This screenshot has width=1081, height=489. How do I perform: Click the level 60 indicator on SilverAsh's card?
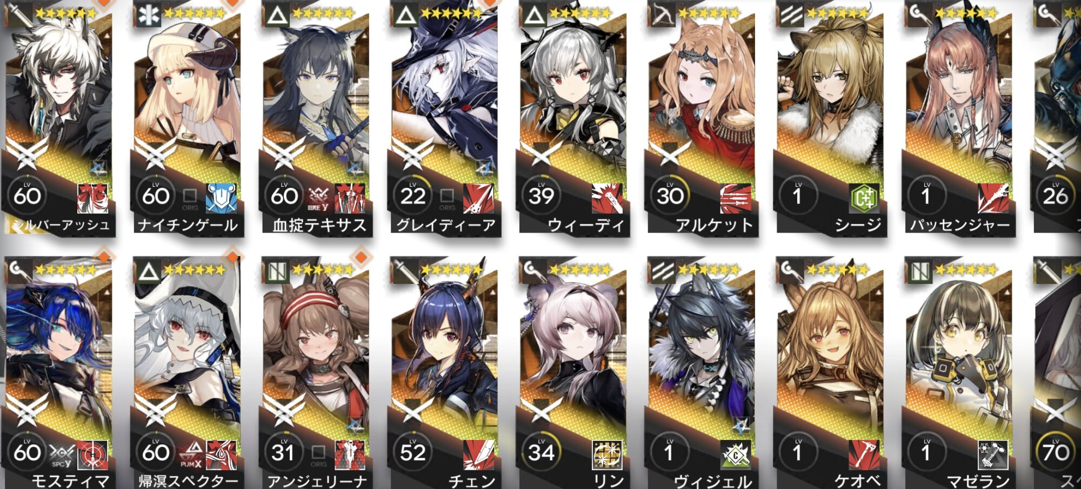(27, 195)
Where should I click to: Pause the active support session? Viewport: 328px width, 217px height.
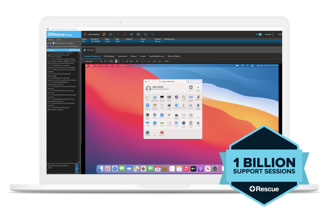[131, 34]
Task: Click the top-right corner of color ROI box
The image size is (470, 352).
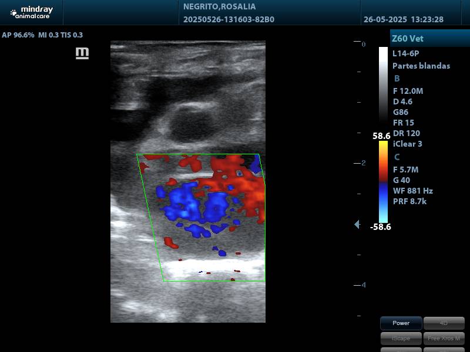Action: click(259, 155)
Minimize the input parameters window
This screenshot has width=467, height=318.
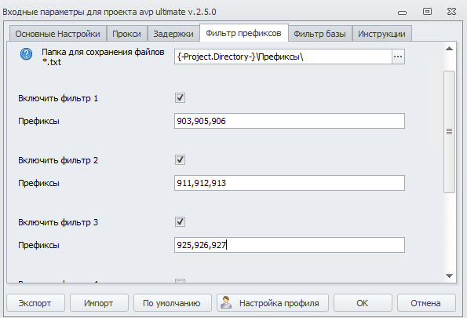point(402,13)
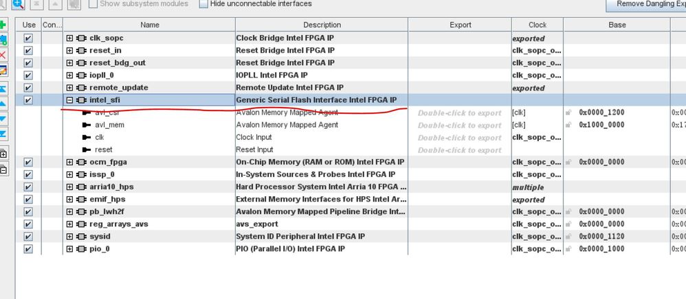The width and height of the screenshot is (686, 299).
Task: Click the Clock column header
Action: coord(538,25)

——

Task details => Leaving every picture out, please copy exactly the lines from the one holding "The image size is (470, 352)." through the last line of the listing, both ends included.

Task response =>
The image size is (470, 352).
Action: click(259, 155)
Minimize the input parameters window
This screenshot has width=467, height=318.
point(402,13)
The width and height of the screenshot is (686, 299).
Task: Click the Clock column header
Action: coord(538,25)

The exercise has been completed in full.